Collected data
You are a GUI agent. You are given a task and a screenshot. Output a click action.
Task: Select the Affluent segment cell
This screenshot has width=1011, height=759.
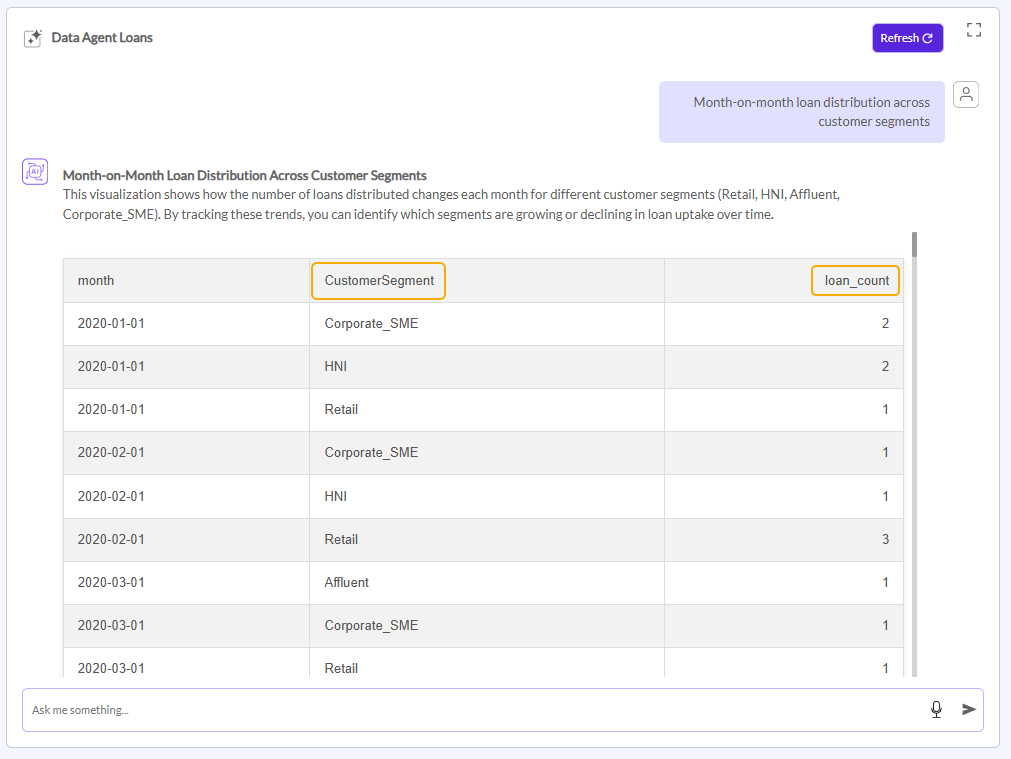tap(348, 582)
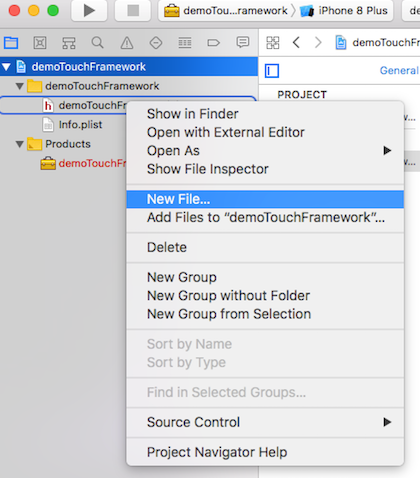Open the Source Control navigator icon
Viewport: 420px width, 478px height.
click(40, 43)
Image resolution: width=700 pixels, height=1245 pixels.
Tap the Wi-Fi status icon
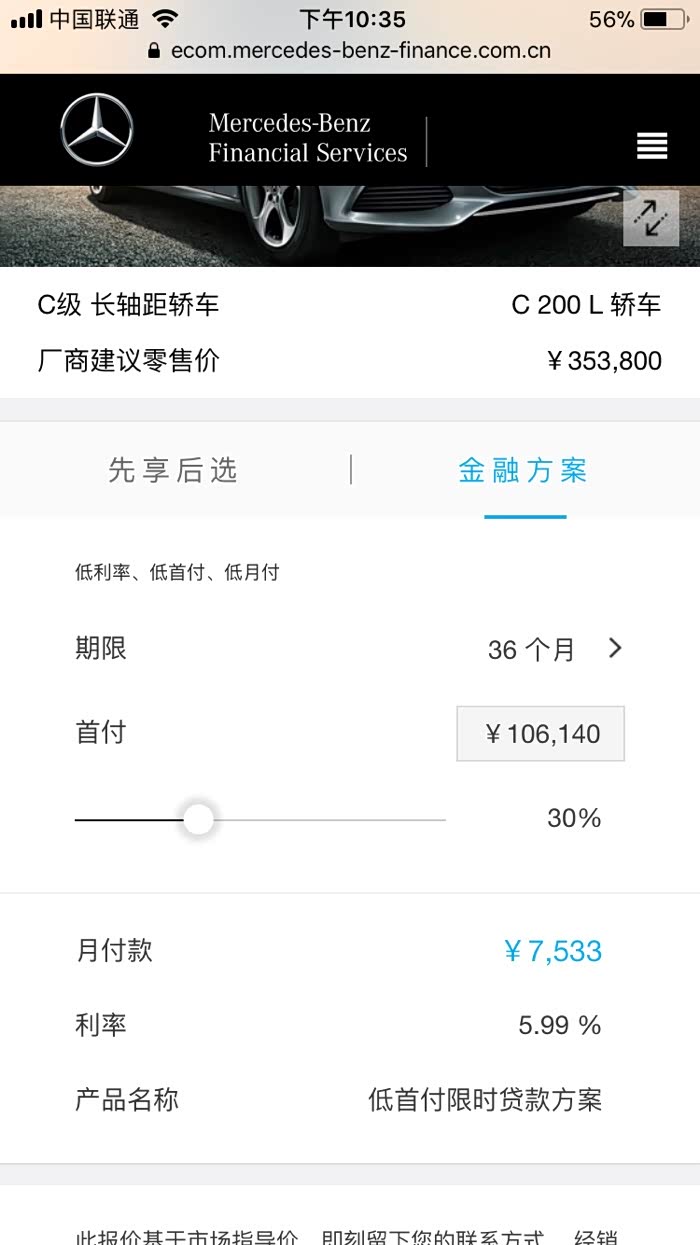(166, 19)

TASK OBJECTIVE: Could you retype every record exactly, leaving the pictures out?

TASK ANSWER:
You are a GUI agent. You are given a task and a screenshot. Output a click action.
Task: Select the Affluent segment cell
This screenshot has width=1011, height=759.
tap(348, 582)
Open the Source Control navigator icon
Viewport: 420px width, 478px height.
click(40, 43)
Image resolution: width=700 pixels, height=1245 pixels.
Tap the Wi-Fi status icon
(166, 19)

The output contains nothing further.